— start Text —

Wordle is a puzzle game in which your vocabulary and ability to spell allow you to drill towards the solution. It's surprising how well the same design still works when the letters are replaced by numbers, and you're instead relying on your ability to add, subtract, multiply and divide.
That's what you're doing in Nerdle, which is Wordle for maths fans.
The same genre principles remain: you have six guesses to solve one puzzle per day. Make a guess and the numbers and symbols that don't feature in today's solution are marked black, those that are in the wrong place are marked red, and those in the correct place are green.
Rather than being present in the game's dictionary, each guess you make in Nerdle must be a valid sum. 5+5+5+55 would fill the 8-square long entry field, but would be rejected because it lacks an equals sign. 5+5+5=55 would fail because the numbers don't add up correctly.

— end Text —

> [Tasks and exercises]:
1. According to the passage on Nerdle, why would the guess 5+5+5+55 be rejected?
2. Carry the passage on Nerdle forward from its final sentence.
The material after this passage plays no part in the work here.

— start Dataset content —

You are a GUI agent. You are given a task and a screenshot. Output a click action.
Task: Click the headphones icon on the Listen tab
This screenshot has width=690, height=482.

— end Dataset content —

> [Answers for the exercise]:
1. It lacks an equals sign.

2.
The possibility space initially seemed like it would be too large for successful guesses to be possible, but far from it. Rather than dealing with the alphabet's 26 letters, you're dealing with just 0-9 and the +-*/= symbols. A sum like 23+45=68 includes more than half of the possible characters and will likely present you with at least a few confirmed numbers.
After that, the rules of simple arithmetic allow you to narrow the possibilities just like the spelling of words does. Whether the equals sign is in the second-to-last or third-to-last position lets you know whether your sum adds up to double digits, for example, and greatly impacts the likely numbers and layout that comes before that equals sign.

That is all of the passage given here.